Druckenmiller exit suggests fund size may matter

August 18, 2010

Stanley Druckenmiller’s departure may reveal something important about hedge funds. The famed investor plans to close down his 30-year-old, $12 billion firm, Duquesne Capital Management. On one level, it’s just a very rich guy wanting to play more golf. But on another, it suggests bigger fund firms may struggle to live up to past glories.

The onetime George Soros colleague clearly doesn’t need the money. Forbes pegged Druckenmiller’s wealth at $2.8 billion earlier this year. But he hasn’t wanted for years, and he’s only 57. The desire to keep winning has kept other billionaires involved in the investing business far longer. His old boss Soros, for instance, just turned 80. Warren Buffett is only a couple of weeks off that landmark and Carl Icahn is well into his 70s.

Early retirement can have its appeal. There’s nothing wrong with recognizing the toll that managing other people’s money can take. And investors with considerably smaller fortunes have been lured by the golf links. Druckenmiller, a seven handicap, cited both factors in his decision, according to an interview with Bloomberg. The billionaire also has serious philanthropic interests.

But there’s another factor. Duquesne is down some 5 percent so far this year. Druckenmiller’s vehicle has never lost money over a full year. He implied that managing more than $10 billion makes it hard for him to meet performance standards he sets himself, having delivered average annual returns of 30 percent or more since 1986.

Investors would be wise to reflect on the point. Much new hedge fund investment is currently going to the biggest firms — some of which now manage more than $30 billion each. They offer diversification and the plentiful resources and infrastructure that comfort many institutional investors. But they also need to find bigger opportunities, take more risk or settle for lower returns than otherwise similar smaller funds.
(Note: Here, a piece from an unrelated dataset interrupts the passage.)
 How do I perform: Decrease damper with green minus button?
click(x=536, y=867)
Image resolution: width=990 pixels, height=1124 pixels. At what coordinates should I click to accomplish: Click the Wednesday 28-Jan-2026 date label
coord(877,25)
The succession question here offers an opportunity in this regard. Some notable fund founders have passed the baton to groomed successors, as Jim Simons did last year at Renaissance Technologies. But in other cases, like Druckenmiller’s, stepping back means investors will get their cash back and have to redeploy it. Given what Druckenmiller seems to be saying about the challenges facing the largest firms, he may have just left investors with a valuable parting tip.